• Set problem
Convert everything in the data from the line containing "Task: Click the Run Sub green play icon" down to the line containing "This screenshot has width=322, height=218." into a Markdown table with the columns Row and Line, leaving out blank lines. Include both of those lines.
========
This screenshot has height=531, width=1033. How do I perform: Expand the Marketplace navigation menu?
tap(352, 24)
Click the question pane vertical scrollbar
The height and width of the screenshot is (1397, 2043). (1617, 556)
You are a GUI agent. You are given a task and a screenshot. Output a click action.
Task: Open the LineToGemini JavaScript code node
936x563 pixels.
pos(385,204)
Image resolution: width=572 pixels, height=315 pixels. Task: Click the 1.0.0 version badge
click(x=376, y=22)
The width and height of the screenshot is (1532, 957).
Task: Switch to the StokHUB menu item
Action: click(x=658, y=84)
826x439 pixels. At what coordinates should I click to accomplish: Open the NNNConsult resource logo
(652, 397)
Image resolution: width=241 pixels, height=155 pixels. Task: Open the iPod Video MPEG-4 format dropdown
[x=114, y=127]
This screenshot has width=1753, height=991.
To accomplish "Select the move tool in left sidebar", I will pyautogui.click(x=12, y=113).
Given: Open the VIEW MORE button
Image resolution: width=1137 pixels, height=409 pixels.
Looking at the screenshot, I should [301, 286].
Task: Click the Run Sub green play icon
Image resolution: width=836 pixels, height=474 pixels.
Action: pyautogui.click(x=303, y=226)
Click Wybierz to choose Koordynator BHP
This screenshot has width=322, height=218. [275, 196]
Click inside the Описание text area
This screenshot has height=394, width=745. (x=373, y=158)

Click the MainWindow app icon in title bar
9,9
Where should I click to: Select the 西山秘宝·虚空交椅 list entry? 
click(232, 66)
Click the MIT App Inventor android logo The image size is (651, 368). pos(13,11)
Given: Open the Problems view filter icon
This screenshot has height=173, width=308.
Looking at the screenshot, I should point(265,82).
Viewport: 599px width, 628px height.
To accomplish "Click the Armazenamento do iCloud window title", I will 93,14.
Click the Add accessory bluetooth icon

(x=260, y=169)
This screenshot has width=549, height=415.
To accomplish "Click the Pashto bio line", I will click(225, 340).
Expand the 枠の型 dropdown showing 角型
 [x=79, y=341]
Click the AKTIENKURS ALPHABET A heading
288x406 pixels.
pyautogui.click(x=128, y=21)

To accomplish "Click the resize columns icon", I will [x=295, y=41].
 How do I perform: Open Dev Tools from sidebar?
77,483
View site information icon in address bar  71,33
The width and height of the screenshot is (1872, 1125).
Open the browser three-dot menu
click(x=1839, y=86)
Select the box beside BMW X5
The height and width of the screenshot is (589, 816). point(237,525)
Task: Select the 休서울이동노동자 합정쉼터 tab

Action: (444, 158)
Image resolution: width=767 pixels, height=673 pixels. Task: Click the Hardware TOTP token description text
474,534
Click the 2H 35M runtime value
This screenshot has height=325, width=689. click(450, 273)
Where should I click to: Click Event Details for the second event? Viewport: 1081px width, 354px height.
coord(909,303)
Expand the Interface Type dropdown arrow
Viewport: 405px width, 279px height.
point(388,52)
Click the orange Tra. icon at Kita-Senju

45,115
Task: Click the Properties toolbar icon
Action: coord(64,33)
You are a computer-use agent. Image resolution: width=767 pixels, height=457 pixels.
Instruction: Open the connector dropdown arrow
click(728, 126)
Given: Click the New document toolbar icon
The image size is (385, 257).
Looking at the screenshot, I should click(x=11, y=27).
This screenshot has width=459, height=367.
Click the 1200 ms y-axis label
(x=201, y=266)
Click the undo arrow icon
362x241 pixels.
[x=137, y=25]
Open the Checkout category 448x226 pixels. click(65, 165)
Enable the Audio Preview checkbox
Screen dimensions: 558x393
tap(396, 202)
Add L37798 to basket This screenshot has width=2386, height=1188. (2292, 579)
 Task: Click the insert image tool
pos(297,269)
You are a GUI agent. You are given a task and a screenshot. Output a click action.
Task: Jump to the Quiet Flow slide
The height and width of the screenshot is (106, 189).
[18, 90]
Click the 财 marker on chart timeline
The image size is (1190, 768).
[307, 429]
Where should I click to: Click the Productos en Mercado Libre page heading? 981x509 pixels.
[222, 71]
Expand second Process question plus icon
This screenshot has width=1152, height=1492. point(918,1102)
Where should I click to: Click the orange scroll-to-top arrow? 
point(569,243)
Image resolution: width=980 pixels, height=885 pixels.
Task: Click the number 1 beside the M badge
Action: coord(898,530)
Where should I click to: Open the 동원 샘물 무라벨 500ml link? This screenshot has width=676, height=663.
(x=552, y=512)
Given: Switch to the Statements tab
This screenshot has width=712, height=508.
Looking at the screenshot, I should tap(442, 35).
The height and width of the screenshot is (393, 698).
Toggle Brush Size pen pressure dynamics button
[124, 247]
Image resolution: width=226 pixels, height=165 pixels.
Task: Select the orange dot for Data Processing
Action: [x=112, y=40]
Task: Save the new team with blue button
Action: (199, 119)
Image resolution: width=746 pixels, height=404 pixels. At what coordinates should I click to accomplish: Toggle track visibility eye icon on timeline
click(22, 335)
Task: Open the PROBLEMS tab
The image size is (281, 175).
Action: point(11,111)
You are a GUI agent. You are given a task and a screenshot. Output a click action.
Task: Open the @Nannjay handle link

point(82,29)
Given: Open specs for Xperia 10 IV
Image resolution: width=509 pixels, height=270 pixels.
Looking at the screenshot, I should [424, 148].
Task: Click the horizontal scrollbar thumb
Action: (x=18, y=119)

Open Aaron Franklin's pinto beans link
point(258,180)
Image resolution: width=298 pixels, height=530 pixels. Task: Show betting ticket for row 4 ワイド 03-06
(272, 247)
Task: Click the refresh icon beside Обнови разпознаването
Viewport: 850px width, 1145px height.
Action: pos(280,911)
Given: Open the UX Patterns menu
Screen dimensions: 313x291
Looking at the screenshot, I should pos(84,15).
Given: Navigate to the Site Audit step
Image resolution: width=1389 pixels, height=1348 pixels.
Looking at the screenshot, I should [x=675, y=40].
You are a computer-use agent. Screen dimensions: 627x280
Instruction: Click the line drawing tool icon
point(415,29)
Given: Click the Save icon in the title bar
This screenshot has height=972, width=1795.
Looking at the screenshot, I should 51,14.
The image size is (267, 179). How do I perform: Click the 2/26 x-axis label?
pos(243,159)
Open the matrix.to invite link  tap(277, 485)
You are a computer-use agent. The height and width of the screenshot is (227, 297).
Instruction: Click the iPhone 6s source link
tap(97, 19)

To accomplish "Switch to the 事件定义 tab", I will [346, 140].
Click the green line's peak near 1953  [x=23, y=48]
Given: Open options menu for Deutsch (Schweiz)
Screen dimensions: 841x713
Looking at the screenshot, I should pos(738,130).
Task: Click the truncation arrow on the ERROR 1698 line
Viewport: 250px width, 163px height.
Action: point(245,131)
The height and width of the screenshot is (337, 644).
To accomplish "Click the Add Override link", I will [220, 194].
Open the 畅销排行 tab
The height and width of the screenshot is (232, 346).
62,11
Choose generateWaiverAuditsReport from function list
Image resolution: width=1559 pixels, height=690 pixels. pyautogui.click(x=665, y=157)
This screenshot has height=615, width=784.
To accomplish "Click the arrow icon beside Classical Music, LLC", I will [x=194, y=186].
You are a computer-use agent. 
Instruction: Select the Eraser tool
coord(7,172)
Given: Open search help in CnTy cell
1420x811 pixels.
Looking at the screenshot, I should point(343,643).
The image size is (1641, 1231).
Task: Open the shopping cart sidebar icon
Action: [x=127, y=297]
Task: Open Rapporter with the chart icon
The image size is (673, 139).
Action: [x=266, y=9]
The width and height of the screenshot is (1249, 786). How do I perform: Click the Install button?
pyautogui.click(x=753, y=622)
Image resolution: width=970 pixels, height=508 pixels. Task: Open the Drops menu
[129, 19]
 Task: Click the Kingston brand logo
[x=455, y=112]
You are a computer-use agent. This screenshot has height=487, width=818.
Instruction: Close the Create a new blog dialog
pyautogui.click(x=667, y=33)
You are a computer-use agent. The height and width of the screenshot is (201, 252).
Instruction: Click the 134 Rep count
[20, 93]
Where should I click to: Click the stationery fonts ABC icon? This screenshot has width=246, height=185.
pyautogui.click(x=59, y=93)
========
• Response
| Row | Line |
|---|---|
| 1 | Task: Click the Run Sub green play icon |
| 2 | Image resolution: width=836 pixels, height=474 pixels. |
| 3 | Action: pyautogui.click(x=303, y=226) |
| 4 | Click Wybierz to choose Koordynator BHP |
| 5 | This screenshot has width=322, height=218. [275, 196] |